Rayuela, Capítulo 24, Julio Cortázar
MI abuelita paterna nos dejó de una forma pasiva. Cuando se fue, pensábamos que dormía; pero había decidido irse.
Catalina López Mirabal -como la ven en la foto- era linda, muy fina y presumida como pocas mujeres. Recuerdo que desde niña me llamaba la atención la forma tan delicada de su hablar, su caminar esbelto, sus ganas de parecer siempre linda ante todos; aun cuando pasara los sesenta.
Era la más bonita entre sus hermanas, la más elegante, la que engendró una admirada familia de seis hijos, catorce nietos y – hasta el momento en que murió- veintidós bisnietos.
Pero mi abuela en sus últimos abriles, apenas pudo disfrutar estos premios que la vida le concedió. Por casi diez años luchaba contra un alzheimer que en un inicio, le propició la repetición constante de lo vivido durante el ciclón del 44 cuando la crecida de los ríos San Francisco y San Cristóbal; y el repentino olvido del lugar donde dejaba el peine u otro objeto de uso doméstico.
Fue agudizando un miedo enorme a caminar; a tal extremo que su estatura se redujo muchísimo en el último tiempo. Olvidó rostros como el mío, el de mi tía Gilda – a la que llegó a confundir con su tía Georgina- el de mi papá… Ya no podía asociar la cara de mi hermano Joan de veintiséis años con el niño que ella dejó intacto en su recuerdo. Mi abuelita olvidó también su nombre, fue perdiendo el habla y cada día se hacía más niña.

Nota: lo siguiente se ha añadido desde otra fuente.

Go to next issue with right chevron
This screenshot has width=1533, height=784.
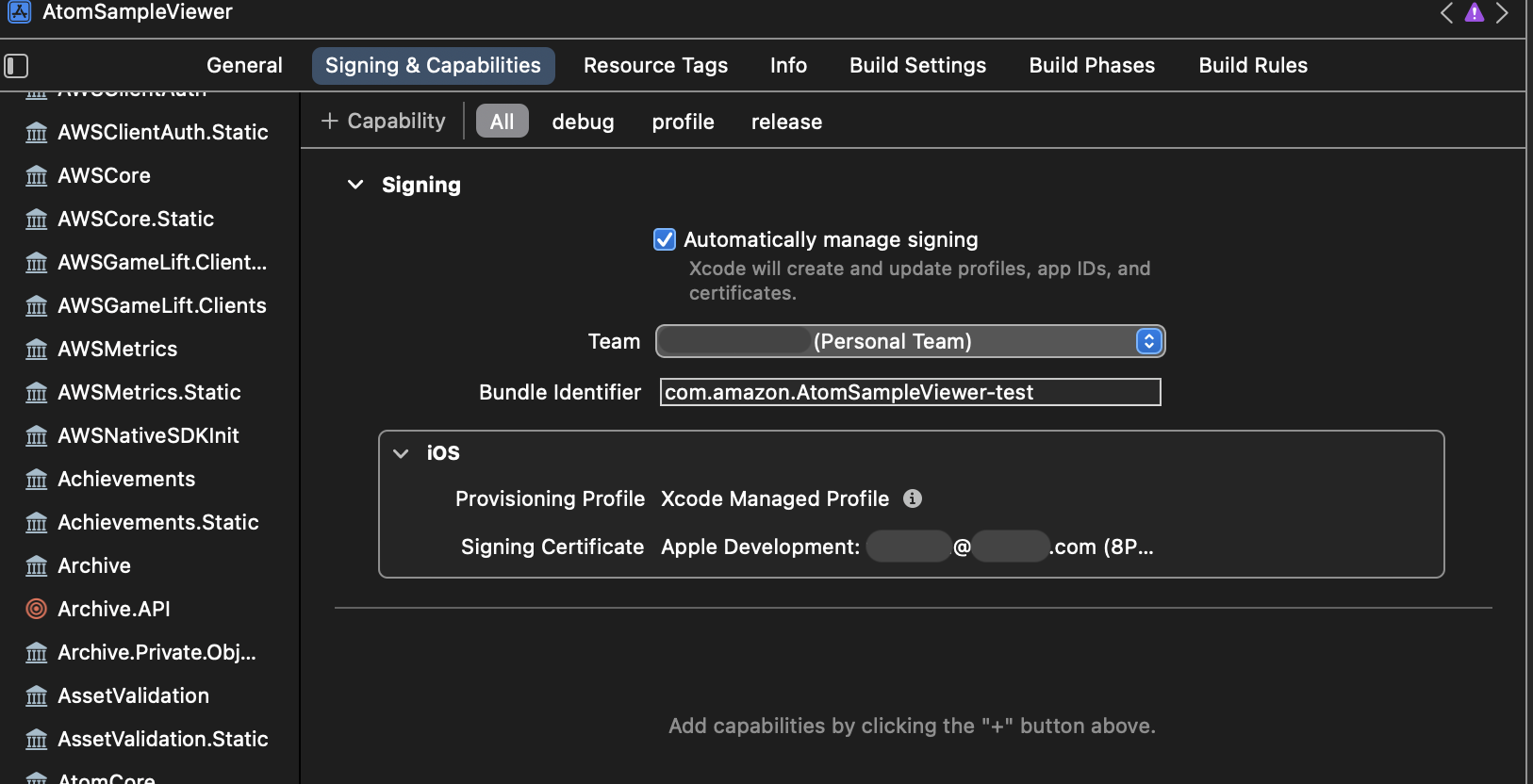pyautogui.click(x=1503, y=12)
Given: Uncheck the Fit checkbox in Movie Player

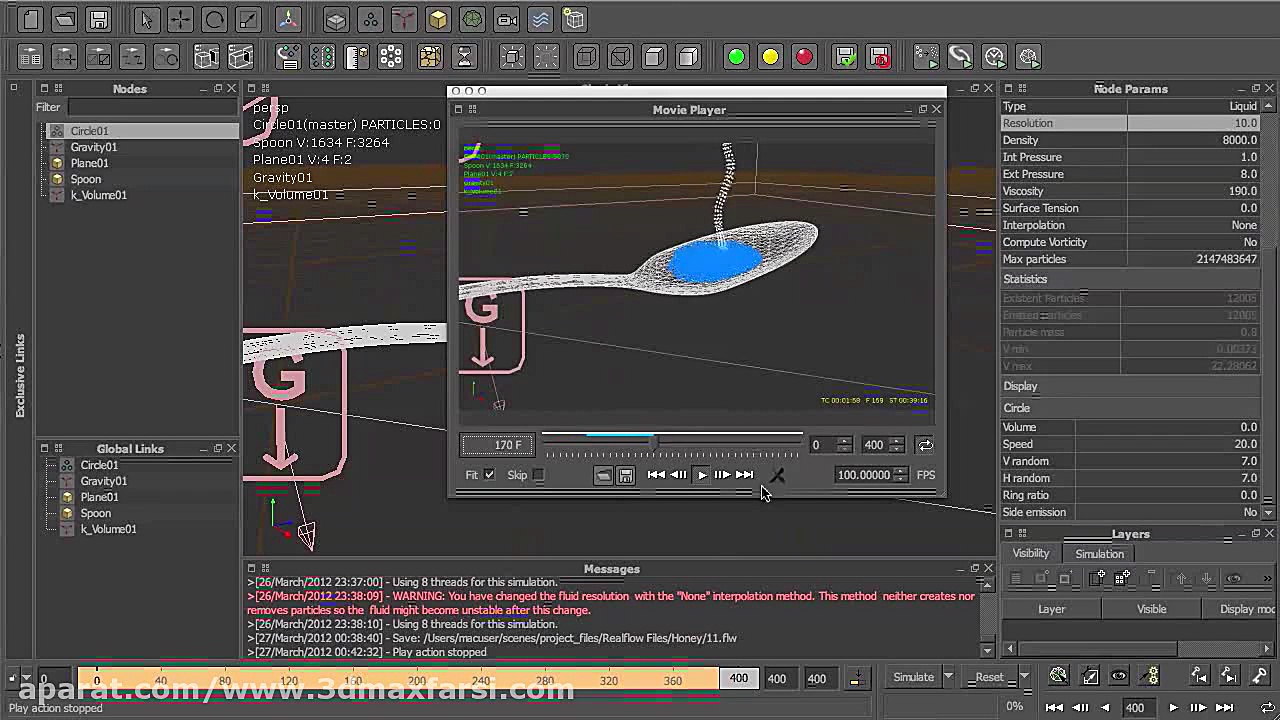Looking at the screenshot, I should click(489, 475).
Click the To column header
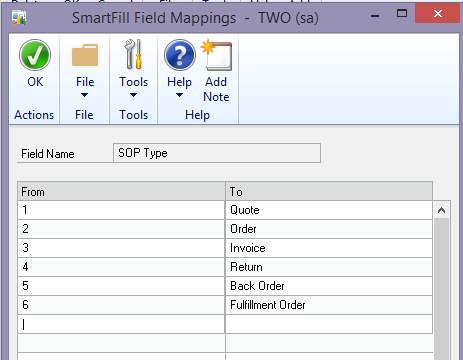Image resolution: width=463 pixels, height=360 pixels. (329, 191)
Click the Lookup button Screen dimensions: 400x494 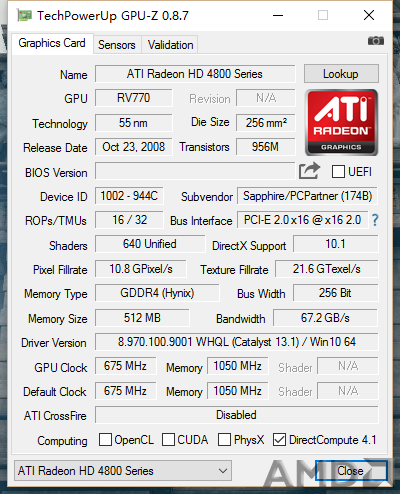(341, 74)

La familia optó por la resignación; de algún modo debimos aceptar el destino de mi abuela. Pero ella no mereció morir así. Mi abuela no tuvo noción de mi maternidad, de mis estudios universitarios, de los quince de una bisnieta, de la graduación de otra…
Los días terminales los pasó con tía Luly, su hija menor en la ciudad de Pinar del Río. Y como paradoja de la vida, el pasado 30 de diciembre Manuelita -como le llamaban- vino a morir sola, tranquila, casi en posición fetal, a su casa; la casa grande de San Cristóbal, la del puente del río, la casa de Los Campeones, la casa que ella añoraba aún estando allí.

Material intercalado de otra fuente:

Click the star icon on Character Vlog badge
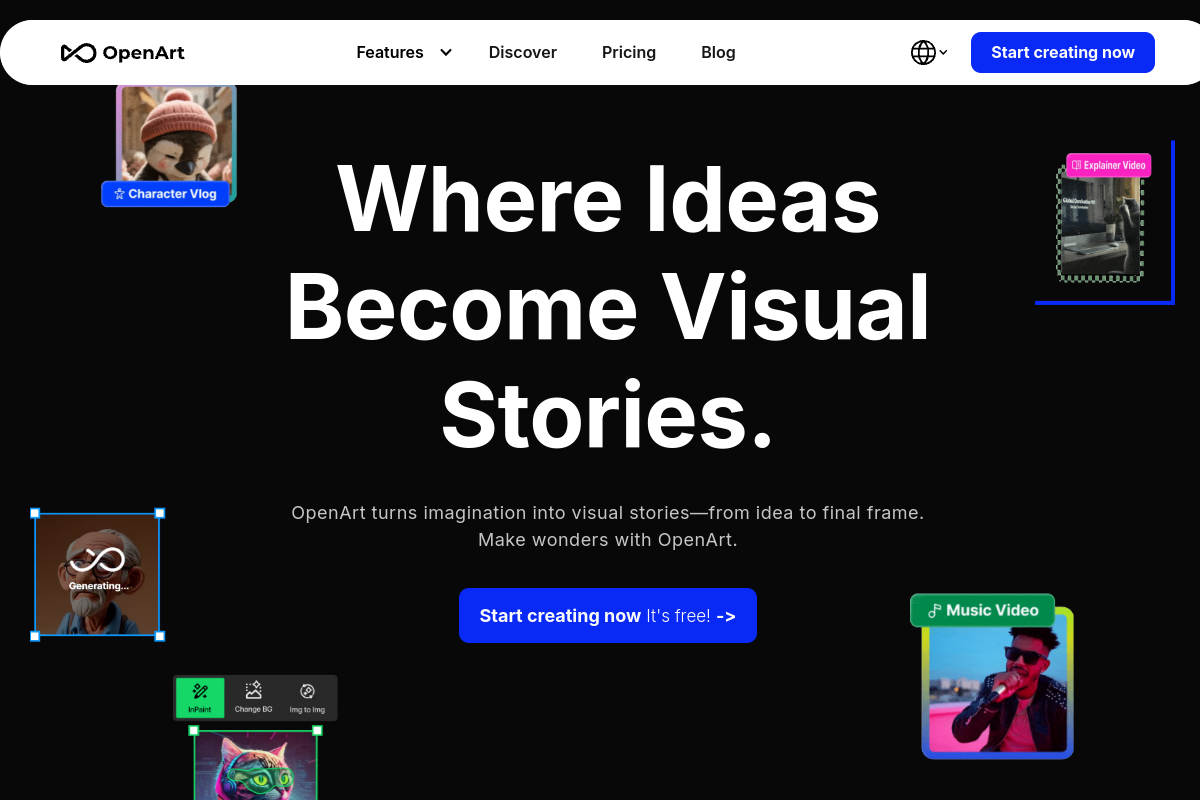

Yo no creo que exista muerte buena- a no ser la de risa- pero mi abuela no merecía padecer este tipo de demencia hasta su último suspiro.
Escribo y me siento en deuda con su recuerdo. Cuando el deceso ocurrió, mi pequeña Isabella tenía meses de nacida y mi papá decidió mi no permanencia en el funeral. Y ahora, lloro y siento una sensación de constricción en el pecho. Ojalá mi abuela pudiera leer, desde donde está, cuánto la quise y admiré. Y ojalá también ni mi papá ni mis tíos hereden este mal.
El Alzheimer es una enfermedad larga y triste para quien la padece y para quienes conviven con el enfermo.
Y todo el que conoció a la mujer que fue mi abuela, coincidirá conmigo en que su Alzheimer, no fue más que una putada para con ella.